As Russia began its invasion of Ukraine in February, Viktor Petrenko, one of Ukraine’s most visible Olympic champions, posted the message “NO WAR” to his Instagram account. Days later, Petrenko’s daughter said her father had been stranded in Kyiv, Ukraine’s capital, where he was taking shelter after returning from a commemoration of his 1992 Olympic figure skating title that had been held in his hometown, Odesa.
Petrenko appeared to be one of the many Ukrainian athletes who would defiantly serve as wartime ambassadors for their besieged nation. But since then, his standing as a champion has deteriorated in his native country.

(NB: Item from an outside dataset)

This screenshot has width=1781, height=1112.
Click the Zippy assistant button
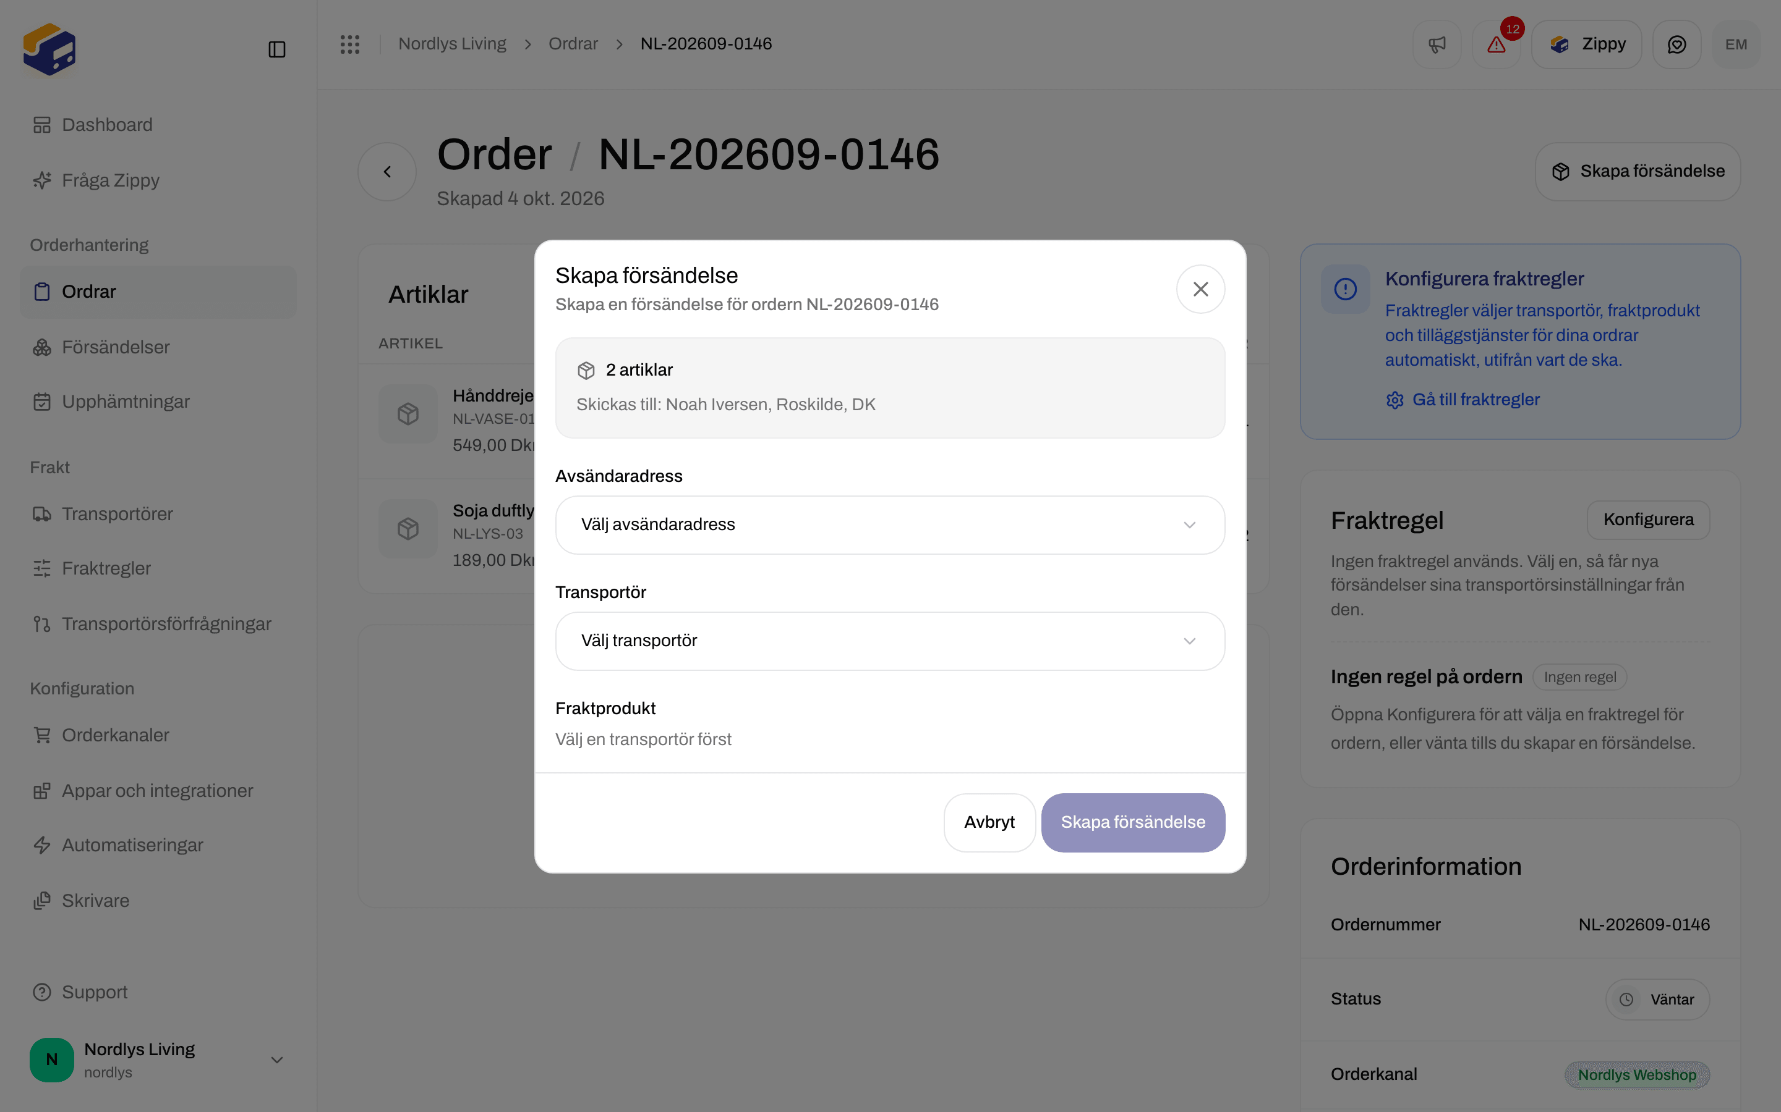1587,44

In June, Petrenko announced his intention to leave the Ukrainian figure skating federation. A day later, he was provisionally expelled, a federation official said. And in July, Petrenko was formally ousted, and fired from his position as a vice president, after he participated in an ice show in Sochi, Russia.
On Monday, the office of Ukraine’s president, Volodymyr Zelensky, announced that Zelensky had stripped Petrenko of a monthly stipend given to top athletes and other Ukrainians of great achievement, citing Petrenko’s performance in Russia.
The ice show was organized by Tatiana Navka, a 2006 Olympic ice dancing champion, who is the wife of Dmitri S. Peskov, the Kremlin’s spokesman. In March, the United States Treasury Department imposed sanctions on Peskov and Navka for their ties to President Vladimir V. Putin of Russia and said that Navka had a property empire worth more than $10 million.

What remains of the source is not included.